* **DATA FOR PROCESSING**:
BEGIN

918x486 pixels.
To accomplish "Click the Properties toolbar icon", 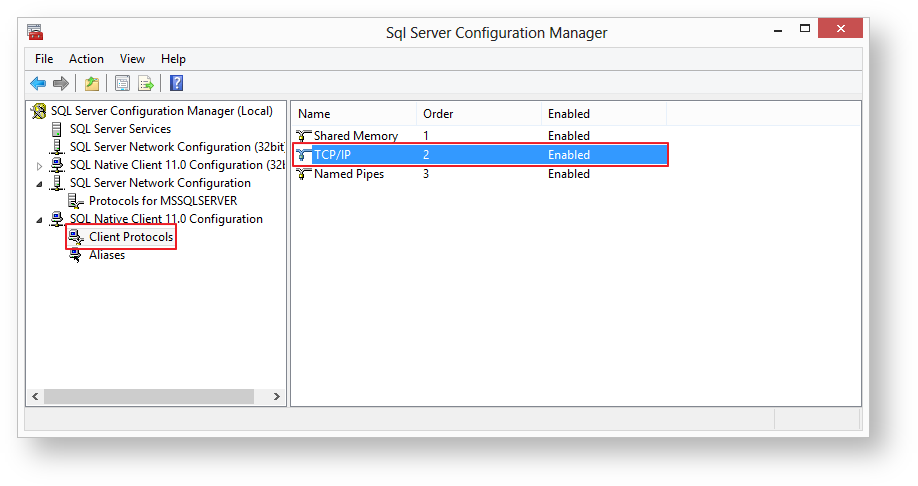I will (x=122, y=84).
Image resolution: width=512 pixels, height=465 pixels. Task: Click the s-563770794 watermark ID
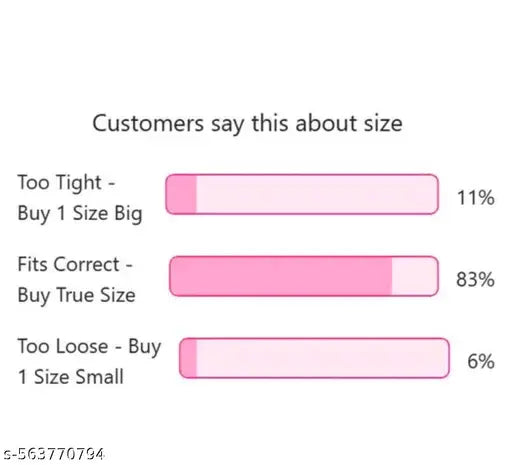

END
BEGIN

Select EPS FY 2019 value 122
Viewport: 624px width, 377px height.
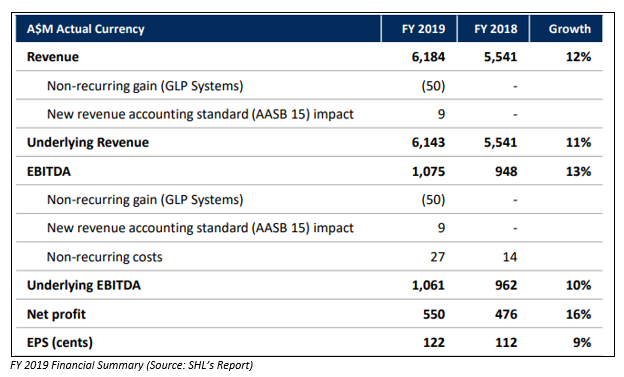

END

* **WHAT TO WORK ON**: Take each line from the preceding material that contains "width" and copy it.

* **RESPONSE TO THE EXERCISE**:
Image resolution: width=512 pixels, height=465 pixels. Task: Click the s-563770794 watermark ID
Viewport: 624px width, 377px height.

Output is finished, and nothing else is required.